1. Ciekawostki ze świata
2. Firanki do salonu - tania i piękna dekoracja domu
3. Zasłony i pościel - co mają wspólnego?
Ciekawostki ze świata
Nie wiem, czy wiesz, ale nie wszędzie zasłony czy firanki są tak popularne jak w Polsce. W Holandii, Wielkiej Brytanii czy też w Skandynawii większość domów w oknach nie posiada zasłony czy firanki do kuchni. Za to standardem jest, że w tych krajach na parapetach po wewnętrznej stronie okna stoją lampki dekoracyjne, które przez cały czas się świecą. Tym samym przeciętny przechodzień może zobaczyć cały wystrój Twojego domu, to, co robisz i jak żyjesz. To dobrze czy źle? Sam/a oceń. Według mnie po prostu inaczej. Jeśli Ty natomiast niekoniecznie jesteś fanem pokazywania wszystkim, jak wygląda wnętrze Twojego domu i Twoje życie, pomyśl i być może zainwestuj w firanki do kuchni bądź zasłony.

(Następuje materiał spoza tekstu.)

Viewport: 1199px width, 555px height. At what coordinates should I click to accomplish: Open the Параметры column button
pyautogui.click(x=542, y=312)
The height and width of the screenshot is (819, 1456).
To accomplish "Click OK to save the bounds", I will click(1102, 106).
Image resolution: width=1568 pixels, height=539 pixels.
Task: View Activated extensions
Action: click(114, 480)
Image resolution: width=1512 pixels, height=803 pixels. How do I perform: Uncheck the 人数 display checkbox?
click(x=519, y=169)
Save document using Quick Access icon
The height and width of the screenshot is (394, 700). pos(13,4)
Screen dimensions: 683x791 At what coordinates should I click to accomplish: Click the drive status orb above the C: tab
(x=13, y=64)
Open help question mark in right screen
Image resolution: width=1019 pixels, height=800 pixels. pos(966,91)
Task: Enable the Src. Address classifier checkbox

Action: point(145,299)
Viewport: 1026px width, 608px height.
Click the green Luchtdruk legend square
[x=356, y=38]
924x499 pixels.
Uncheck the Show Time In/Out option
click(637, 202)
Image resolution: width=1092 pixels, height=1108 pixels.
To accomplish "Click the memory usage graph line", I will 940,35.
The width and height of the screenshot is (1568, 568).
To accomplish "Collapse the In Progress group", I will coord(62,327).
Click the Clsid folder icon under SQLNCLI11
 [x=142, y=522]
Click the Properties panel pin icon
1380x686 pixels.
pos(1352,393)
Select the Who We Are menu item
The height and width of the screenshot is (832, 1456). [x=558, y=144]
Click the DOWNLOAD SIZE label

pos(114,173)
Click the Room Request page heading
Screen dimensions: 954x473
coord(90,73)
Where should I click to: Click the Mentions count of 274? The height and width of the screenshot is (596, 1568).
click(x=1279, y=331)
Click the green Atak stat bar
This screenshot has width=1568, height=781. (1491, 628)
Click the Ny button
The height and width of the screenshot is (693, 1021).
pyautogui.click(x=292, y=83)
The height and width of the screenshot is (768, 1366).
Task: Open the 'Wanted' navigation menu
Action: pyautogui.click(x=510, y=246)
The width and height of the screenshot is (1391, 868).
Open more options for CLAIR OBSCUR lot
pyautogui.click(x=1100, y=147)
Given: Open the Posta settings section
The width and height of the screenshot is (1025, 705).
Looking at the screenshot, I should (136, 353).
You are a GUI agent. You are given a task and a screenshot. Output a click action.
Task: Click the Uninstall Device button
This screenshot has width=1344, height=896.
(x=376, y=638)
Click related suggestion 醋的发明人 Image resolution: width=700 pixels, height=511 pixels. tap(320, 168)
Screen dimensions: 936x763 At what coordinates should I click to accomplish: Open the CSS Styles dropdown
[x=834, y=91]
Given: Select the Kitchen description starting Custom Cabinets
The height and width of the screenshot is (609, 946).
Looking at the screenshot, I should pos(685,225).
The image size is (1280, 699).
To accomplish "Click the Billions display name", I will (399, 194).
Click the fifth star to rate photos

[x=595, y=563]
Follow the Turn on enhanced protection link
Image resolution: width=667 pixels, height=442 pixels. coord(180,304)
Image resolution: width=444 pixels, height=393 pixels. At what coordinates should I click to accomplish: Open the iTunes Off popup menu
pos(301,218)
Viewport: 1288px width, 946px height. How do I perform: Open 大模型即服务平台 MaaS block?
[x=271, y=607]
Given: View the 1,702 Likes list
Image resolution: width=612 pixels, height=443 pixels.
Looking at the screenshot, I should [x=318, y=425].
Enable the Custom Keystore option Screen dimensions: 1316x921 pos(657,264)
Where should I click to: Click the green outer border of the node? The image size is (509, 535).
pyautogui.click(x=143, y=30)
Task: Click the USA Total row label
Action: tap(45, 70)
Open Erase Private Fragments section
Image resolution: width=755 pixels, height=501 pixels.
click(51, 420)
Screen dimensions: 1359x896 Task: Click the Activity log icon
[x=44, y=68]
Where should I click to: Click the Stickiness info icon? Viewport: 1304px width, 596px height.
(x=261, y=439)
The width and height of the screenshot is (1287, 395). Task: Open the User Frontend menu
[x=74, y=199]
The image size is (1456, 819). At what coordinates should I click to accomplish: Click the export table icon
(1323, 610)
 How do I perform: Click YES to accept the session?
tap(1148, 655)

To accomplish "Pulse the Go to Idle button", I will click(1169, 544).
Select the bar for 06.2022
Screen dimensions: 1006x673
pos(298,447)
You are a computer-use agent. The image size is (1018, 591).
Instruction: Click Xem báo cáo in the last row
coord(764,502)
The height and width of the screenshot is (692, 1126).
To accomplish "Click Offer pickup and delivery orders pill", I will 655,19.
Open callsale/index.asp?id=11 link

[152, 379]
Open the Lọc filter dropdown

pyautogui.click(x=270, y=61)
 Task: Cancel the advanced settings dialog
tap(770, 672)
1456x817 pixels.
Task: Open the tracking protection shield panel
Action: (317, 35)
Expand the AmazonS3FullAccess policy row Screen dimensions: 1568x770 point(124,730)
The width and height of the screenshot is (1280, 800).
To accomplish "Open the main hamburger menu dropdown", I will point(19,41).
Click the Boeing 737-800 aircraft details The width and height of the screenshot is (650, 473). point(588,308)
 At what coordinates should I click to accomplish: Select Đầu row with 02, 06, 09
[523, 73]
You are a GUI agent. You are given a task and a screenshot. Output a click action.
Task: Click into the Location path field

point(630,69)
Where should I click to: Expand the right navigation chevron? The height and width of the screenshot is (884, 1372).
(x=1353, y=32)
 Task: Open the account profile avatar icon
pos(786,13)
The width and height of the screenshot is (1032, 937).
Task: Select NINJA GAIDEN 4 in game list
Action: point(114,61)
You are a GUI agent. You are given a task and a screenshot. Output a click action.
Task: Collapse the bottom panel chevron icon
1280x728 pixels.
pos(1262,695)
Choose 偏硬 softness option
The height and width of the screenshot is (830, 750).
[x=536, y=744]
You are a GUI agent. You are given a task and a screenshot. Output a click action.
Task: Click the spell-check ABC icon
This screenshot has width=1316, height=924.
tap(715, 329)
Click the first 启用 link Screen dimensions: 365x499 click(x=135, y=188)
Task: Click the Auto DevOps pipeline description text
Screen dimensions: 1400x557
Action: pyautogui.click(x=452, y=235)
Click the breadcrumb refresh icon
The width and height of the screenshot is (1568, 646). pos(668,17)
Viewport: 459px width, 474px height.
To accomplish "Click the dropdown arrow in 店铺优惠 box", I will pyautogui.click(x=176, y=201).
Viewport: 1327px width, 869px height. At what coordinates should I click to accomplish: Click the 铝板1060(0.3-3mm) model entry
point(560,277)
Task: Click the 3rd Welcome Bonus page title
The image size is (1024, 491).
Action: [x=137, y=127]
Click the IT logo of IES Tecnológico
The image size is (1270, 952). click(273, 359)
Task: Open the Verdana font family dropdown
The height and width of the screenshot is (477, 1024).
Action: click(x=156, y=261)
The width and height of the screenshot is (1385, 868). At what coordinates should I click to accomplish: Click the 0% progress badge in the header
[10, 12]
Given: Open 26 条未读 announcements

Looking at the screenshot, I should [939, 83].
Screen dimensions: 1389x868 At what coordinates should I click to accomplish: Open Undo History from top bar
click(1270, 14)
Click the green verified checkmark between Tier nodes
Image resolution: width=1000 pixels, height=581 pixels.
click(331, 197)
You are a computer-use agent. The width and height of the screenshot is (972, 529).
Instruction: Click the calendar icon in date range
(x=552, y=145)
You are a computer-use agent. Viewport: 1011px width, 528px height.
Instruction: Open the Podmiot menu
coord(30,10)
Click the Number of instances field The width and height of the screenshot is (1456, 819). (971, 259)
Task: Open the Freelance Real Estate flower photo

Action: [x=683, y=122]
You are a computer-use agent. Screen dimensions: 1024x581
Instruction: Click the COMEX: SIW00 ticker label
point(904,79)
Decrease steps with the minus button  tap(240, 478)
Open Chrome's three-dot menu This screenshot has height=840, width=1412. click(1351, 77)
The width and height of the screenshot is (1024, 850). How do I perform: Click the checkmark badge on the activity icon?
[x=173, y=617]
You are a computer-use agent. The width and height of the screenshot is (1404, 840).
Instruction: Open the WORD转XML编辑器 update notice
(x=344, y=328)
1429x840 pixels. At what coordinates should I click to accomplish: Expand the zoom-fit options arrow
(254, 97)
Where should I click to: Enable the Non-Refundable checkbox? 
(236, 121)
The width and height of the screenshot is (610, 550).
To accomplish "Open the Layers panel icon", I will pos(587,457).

Firanki do salonu - tania i piękna dekoracja domu
Zasłony czy też firanki do salonu poza ochroną Twojej prywatności, pozwalają w łatwy sposób udekorować pomieszczenie. Jeśli chciałbyś/abyś, aby Twoje wnętrze było modnie udekorowane, a jednocześnie w dalszym ciągu tworzyło ten wyjątkowy i niepowtarzalny, domowy nastrój, zwróć uwagę na firanki ażury. Jeśli natomiast interesuje Cię nieco bardziej odważne zastosowanie firan, dobrym rozwiązaniem mogą być firanki do salonu, które ułożysz w zawadiacki, asymetryczny sposób przy pomocy specjalnych klipsów czy magnesów. Ciekawe oraz piękne firanki do salonu i nie tylko znajdziesz na stronie kasandra.com.pl
Zasłony i pościel - co mają wspólnego?
Na pierwszy rzut oka - nic! Jeśli jednak zastanowisz się nad wystrojem Twojej sypialni, możesz zauważyć, że pościel to niezmienny element, także dekoracyjny, tego pomieszczenia. Zasłony prawdopodobnie również. Dlaczego w takim razie nie wykorzystać tego i nie stworzyć korespondującej ze sobą kompozycji, która sprawi, że Twoja sypialnia będzie nieco bardziej elegancka i wyjątkowa? Świadomie decydując się na konkretny wzór, stworzysz ciepły, przyjazny klimat sypialni, której główną funkcją właśnie jest wypoczynek.